La question de la stabilité du franc congolais revient au cœur des préoccupations économiques en République démocratique du Congo. Lors d’une récente intervention sur le réseau social X, l’économiste Noël Tshiani a proposé des mesures concrètes pour renforcer la confiance dans la monnaie nationale. Selon lui, il est impératif d’instaurer une discipline budgétaire et macroéconomique sur une période significative. Cette démarche viserait à reconstruire la crédibilité de la monnaie auprès des utilisateurs.
Noël Tshiani préconise également une réforme monétaire en profondeur pour moderniser l’éventail fiduciaire du franc congolais. Actuellement, les coupures disponibles ne répondent plus aux besoins de l’économie ni aux attentes des citoyens, ce qui accentue leur méfiance. Pour lui, cette réforme doit s’accompagner d’un renforcement du leadership au sein des institutions monétaires et budgétaires. Il souligne l’importance d’une communication claire et structurée sur les mesures prises et les résultats obtenus pour rassurer la population et les partenaires économiques.
L’économiste met aussi en lumière le rôle de la confiance dans la stabilité monétaire. Il rappelle que cette confiance ne peut être imposée, mais qu’elle se construit à travers des actions tangibles et une gestion rigoureuse des finances publiques. À ses yeux, la Banque centrale du Congo joue un rôle clé dans ce processus. Cependant, il estime que des efforts supplémentaires sont nécessaires pour restaurer sa crédibilité et celle de ses politiques auprès du public.
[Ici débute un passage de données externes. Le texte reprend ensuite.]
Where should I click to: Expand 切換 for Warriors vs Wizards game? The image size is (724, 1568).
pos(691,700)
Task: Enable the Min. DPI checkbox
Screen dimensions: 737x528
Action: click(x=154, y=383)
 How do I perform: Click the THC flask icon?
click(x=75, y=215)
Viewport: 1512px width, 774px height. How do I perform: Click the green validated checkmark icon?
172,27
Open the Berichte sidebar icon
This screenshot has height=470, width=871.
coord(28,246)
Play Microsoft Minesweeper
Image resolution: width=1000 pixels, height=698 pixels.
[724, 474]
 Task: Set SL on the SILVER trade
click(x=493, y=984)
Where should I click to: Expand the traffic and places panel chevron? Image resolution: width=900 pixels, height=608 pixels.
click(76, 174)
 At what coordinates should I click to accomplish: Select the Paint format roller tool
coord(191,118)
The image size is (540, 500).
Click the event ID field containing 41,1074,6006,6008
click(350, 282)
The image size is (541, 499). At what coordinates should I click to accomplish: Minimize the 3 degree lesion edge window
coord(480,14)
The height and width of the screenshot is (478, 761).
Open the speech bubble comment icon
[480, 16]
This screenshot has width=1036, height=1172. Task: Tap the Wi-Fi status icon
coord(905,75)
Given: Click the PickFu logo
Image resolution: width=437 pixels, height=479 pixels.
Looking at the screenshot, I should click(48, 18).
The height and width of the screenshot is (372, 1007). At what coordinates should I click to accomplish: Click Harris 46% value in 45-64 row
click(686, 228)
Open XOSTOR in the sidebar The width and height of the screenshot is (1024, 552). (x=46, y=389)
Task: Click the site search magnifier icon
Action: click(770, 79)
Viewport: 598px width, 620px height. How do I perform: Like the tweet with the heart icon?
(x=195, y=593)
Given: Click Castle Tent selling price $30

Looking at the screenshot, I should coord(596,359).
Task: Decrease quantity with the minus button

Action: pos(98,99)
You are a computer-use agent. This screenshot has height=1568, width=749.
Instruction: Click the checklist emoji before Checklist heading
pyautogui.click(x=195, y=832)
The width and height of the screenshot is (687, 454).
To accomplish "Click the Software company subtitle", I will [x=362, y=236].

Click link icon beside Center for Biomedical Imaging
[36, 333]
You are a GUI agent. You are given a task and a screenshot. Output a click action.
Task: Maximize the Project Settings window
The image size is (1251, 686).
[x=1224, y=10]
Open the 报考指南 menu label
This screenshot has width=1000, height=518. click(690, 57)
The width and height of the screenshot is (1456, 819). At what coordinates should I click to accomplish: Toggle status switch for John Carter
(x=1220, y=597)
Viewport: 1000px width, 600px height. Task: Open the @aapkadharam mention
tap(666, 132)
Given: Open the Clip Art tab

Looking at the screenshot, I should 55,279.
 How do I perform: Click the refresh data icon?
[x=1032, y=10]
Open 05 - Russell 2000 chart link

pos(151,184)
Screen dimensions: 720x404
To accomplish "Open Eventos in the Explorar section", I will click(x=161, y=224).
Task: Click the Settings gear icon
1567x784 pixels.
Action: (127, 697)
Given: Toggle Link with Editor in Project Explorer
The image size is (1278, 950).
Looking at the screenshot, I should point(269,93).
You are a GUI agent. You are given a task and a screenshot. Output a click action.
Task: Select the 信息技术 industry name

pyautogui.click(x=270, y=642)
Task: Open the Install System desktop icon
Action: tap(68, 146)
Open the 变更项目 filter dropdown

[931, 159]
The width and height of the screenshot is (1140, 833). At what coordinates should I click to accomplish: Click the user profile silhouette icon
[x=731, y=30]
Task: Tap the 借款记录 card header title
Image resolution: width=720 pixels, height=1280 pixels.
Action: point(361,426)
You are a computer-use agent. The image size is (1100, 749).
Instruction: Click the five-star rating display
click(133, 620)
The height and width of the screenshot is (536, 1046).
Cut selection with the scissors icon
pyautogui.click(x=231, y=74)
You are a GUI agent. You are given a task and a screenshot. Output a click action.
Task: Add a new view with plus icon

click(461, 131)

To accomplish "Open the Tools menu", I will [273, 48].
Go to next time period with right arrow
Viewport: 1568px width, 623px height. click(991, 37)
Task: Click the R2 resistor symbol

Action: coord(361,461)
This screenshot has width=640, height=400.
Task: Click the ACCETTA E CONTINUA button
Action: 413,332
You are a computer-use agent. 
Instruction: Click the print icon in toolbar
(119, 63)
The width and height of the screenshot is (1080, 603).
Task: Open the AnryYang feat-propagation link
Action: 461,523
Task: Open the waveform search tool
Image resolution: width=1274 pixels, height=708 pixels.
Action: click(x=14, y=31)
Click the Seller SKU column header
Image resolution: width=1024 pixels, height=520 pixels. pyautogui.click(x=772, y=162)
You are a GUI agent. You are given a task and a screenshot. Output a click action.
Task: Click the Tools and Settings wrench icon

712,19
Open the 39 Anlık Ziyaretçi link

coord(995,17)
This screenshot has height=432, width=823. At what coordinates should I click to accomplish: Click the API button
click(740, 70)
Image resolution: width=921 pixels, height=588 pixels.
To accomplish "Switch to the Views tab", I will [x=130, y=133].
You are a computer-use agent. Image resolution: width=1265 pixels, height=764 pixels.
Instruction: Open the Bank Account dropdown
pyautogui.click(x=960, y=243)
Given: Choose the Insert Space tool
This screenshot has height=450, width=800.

Cette réflexion s’inscrit dans le prolongement de l’appel lancé récemment par le président de la République, Félix Antoine Tshisekedi. Depuis Lubumbashi, ce dernier a encouragé les Congolais à soutenir les initiatives visant à stabiliser la monnaie nationale face à la montée du dollar. Noël Tshiani considère que cette mobilisation doit aller de pair avec des réformes institutionnelles pour garantir la solidité des politiques économiques et monétaires du pays.